In case you missed it, interest rates popped up another 10 basis points from this time last week. And if you didn’t miss it but didn’t pay much attention to it you might want to change your mind, especially if you’re in the process of building a brand new rental property. New Fed Chair Janet Yellen madehigher rates ahead the comment earlier last week that the Fed will raise the Fed Funds rate. Not only did she say that she gave a timeline—six months after the end of QE II.

The announcement startled a few investors, especially those who buy and sell mortgage backed securities and Treasuries for a living. They know what once the Fed begins to raise the Fed Funds rate, the Discount rate or more likely both of them, borrowing costs for consumers will rise both in anticipation as well as reaction. For those financing new construction, their loans just got a little more expensive.

The QE II program is the name given the quantitative easing “round II” stimulus that purchased $85 billion in bonds and Treasuries to help keep rates low. No one really knew when the pullback, or tapering would begin only that the program would end. The Fed finally did begin pulling the plug and reduced the monthly purchases by $10B at each FOMC meeting.
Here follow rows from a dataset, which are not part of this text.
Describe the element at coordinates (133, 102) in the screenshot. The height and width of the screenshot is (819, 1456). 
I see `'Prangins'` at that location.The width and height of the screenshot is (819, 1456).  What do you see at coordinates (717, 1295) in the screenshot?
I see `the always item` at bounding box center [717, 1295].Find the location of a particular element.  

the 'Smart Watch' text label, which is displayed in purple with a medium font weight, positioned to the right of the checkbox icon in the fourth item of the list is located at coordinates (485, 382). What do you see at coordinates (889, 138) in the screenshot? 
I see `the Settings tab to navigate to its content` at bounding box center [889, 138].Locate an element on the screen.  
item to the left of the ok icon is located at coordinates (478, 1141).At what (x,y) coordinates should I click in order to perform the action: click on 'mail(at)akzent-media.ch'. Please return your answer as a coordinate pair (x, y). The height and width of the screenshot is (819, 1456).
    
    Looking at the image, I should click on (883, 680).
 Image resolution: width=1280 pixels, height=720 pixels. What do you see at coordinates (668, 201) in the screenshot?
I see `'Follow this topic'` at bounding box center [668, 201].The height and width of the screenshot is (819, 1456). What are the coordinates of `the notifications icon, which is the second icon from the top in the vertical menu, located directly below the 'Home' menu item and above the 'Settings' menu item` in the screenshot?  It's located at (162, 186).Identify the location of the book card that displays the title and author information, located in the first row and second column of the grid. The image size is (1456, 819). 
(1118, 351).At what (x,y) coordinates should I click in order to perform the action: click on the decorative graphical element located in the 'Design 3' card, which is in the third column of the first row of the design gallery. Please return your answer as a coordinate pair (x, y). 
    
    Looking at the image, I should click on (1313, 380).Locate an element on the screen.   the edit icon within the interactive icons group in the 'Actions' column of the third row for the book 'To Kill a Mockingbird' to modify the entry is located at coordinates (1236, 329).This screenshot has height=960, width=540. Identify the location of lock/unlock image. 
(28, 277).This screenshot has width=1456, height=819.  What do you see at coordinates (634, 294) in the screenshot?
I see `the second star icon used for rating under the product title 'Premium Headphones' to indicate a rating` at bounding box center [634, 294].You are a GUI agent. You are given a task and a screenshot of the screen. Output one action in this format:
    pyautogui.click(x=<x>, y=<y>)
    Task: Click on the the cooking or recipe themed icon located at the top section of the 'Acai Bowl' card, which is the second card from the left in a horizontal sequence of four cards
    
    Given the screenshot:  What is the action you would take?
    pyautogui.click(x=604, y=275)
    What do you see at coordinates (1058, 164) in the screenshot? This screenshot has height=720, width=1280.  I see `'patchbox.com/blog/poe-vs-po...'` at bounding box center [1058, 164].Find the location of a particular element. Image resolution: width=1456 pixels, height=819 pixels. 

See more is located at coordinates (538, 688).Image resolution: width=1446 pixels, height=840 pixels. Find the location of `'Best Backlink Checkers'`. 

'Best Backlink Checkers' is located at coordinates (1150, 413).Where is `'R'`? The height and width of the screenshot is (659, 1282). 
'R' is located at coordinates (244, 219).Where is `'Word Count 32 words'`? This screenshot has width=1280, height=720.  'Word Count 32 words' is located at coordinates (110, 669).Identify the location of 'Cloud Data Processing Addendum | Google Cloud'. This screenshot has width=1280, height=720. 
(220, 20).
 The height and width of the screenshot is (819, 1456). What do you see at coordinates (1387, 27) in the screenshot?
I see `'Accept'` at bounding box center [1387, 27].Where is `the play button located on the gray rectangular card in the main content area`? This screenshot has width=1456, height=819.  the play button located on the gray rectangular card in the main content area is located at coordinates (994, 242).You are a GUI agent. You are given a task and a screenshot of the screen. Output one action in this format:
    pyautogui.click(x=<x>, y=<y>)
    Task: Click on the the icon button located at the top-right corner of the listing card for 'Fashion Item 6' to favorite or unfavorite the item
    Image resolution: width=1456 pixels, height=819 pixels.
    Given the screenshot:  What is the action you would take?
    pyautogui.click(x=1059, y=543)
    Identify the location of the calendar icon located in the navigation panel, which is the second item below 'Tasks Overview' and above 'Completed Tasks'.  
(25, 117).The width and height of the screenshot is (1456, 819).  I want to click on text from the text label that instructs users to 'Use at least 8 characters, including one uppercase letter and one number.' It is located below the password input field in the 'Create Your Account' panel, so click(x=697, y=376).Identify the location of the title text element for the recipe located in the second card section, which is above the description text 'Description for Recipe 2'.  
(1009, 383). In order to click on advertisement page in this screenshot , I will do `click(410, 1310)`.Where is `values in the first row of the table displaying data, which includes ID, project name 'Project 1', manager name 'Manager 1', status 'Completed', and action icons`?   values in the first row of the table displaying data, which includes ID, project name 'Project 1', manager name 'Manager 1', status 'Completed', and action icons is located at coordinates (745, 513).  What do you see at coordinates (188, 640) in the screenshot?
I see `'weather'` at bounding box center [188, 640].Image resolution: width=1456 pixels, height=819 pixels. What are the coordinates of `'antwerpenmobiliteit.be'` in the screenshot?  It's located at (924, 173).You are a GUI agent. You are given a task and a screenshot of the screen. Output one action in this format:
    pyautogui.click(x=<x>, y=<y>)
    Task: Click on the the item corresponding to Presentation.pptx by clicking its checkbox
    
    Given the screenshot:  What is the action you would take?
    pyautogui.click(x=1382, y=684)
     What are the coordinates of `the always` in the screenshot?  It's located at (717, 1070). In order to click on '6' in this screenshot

Today, the purchases are a $55B and at the current rate, the end of the program will be around mid-October. That means the Fed will begin raising rates sometime near March or April of 2015.

For real estate investors, those who are building new as well as existing homes, it’s time to start planning for slightly higher borrowing costs. And if you’re one of those who can pull the trigger on a deal now it might be time to do just that. Rates aren’t going any lower. And the Fed just told you when they will go up.